I am rebranding my site with a header/footer HTML code from a partner (to make the site behave like it's rebranded).

Visually:

existing-website.com:

+---------------------+
|                     |
|       My site       |
|                     |
+---------------------+

wrapped-website.com:

+---------------------+
|     Brand Header    |
+---------------------+
|                     |
|       My site       |     variable page height
|                     |
+---------------------+
|     Brand Footer    |
+---------------------+

The brand header and footer are blocks of HTML code, with inlined JS. And there is also another block of HTML with scripts and CSS. It using a version of jQuery and a part of their script is actually crashing by itself.

What I did: Inject their HTML in by normal pages servers-side + put all my scripts at the end of <body>

The structure looks like:

<head>
  [.. their head (CSS/JS) stuff as HTML ..]
  .. my CSS stuff ..
  [.. fixes for their CSS stuff ..]
</head>
<body>
  [.. their HTML header ..]
  .. my normal body ..
  [.. their HTML footer ..]
  .. my JS ..
</body>

Thus the only difference between the branded and non-branded site is that the branded-site "switches on" the lines with brackets .

NB:

  • I put CSS fixes at the end of head to fix conflicts between their CSS and mine
  • I put all my JS in the end so that it overrides other possible behavior from their JS stuff.

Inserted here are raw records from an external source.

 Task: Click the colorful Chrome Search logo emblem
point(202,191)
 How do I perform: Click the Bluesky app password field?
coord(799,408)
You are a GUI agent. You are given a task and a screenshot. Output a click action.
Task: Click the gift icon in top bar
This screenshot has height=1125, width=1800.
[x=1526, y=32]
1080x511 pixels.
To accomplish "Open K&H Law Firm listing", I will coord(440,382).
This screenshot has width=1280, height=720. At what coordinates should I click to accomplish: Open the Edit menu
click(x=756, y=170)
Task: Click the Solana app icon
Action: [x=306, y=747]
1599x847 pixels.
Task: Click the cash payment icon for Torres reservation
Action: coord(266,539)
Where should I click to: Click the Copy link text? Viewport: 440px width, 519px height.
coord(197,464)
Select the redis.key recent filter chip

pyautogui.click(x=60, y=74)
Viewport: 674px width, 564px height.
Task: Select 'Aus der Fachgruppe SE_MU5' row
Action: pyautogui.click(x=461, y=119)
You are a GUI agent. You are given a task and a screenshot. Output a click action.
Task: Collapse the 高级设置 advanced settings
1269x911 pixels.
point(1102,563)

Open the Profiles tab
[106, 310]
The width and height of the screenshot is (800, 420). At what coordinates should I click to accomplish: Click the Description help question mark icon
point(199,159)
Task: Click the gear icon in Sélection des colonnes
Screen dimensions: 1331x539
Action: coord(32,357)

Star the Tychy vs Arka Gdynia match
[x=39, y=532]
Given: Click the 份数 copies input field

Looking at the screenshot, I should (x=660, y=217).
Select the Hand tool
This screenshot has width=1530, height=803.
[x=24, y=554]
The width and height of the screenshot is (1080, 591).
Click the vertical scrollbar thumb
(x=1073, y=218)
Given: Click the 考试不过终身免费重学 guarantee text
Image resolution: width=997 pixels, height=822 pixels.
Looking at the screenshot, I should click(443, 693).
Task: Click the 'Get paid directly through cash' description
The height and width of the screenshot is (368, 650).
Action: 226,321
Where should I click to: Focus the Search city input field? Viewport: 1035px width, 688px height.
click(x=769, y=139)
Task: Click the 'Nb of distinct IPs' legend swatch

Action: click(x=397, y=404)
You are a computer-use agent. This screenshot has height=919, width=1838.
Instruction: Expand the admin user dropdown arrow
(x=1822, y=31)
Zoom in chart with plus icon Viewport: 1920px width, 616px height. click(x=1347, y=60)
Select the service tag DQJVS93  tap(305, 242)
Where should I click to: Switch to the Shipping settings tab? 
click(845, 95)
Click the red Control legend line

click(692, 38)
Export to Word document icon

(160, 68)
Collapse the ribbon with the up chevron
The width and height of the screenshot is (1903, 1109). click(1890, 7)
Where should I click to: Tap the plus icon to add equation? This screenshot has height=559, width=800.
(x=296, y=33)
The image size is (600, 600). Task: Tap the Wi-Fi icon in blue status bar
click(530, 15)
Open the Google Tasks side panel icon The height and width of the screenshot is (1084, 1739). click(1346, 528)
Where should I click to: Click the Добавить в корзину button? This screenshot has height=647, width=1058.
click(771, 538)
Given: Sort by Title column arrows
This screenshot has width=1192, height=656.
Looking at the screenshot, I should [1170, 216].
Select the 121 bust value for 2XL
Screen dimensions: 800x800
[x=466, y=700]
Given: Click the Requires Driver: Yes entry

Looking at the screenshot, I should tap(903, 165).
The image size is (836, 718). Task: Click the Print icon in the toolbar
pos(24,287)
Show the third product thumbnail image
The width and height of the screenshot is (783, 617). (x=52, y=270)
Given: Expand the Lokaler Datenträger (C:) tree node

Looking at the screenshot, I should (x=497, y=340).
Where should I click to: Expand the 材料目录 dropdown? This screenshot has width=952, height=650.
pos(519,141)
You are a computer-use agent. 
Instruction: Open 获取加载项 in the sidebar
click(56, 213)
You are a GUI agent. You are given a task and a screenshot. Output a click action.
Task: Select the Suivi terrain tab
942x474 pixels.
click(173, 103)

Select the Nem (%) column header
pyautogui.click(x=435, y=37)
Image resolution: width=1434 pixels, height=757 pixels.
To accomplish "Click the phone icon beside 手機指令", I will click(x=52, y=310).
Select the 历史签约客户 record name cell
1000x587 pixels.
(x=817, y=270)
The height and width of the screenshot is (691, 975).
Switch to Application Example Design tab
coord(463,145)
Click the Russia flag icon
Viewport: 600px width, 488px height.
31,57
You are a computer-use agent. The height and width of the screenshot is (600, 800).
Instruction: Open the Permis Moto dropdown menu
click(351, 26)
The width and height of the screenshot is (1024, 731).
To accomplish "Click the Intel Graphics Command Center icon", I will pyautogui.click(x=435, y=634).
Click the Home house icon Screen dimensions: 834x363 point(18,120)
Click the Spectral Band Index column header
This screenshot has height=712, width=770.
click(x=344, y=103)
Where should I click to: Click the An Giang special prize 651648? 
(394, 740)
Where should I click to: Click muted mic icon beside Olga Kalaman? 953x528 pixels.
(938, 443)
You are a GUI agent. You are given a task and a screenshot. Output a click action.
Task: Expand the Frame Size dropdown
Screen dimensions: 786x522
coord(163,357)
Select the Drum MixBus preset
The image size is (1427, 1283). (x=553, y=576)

It seems to me it can work that way, but I'm wondering if it's a good/robust idea, knowing notably that their code (HTML/CSS/JS) can be updated.

I was also thinking about iframing my website. No need for the CSS fixes and no JS problem then! But then I want the iframe to be as high as needed ( height corresponding to the total height of the page, even if the height is changing dynamically, see the schema above). I read that it's really hard to achieve.

Is there something I can enhance on what I did?
Or is it possible to achieve iframing my site correctly?
Or something else?

Keeping the iframe the size of the container is actually pretty easy with css.

iframe{
 position:absolute;
 top:0;
 left:0;
 bottom:0;
 right:0;
}

In comments you mentioned this was a Django site. I'm just not familiar enough with that environment or with Python but after looking at their site, it does allow server side processing. You can write a python script that will retrieve and parse the old page to pull out the header/footer html, and then inject that content into your new html file. Do you see the other site's content changing much that you would need to synchronize to?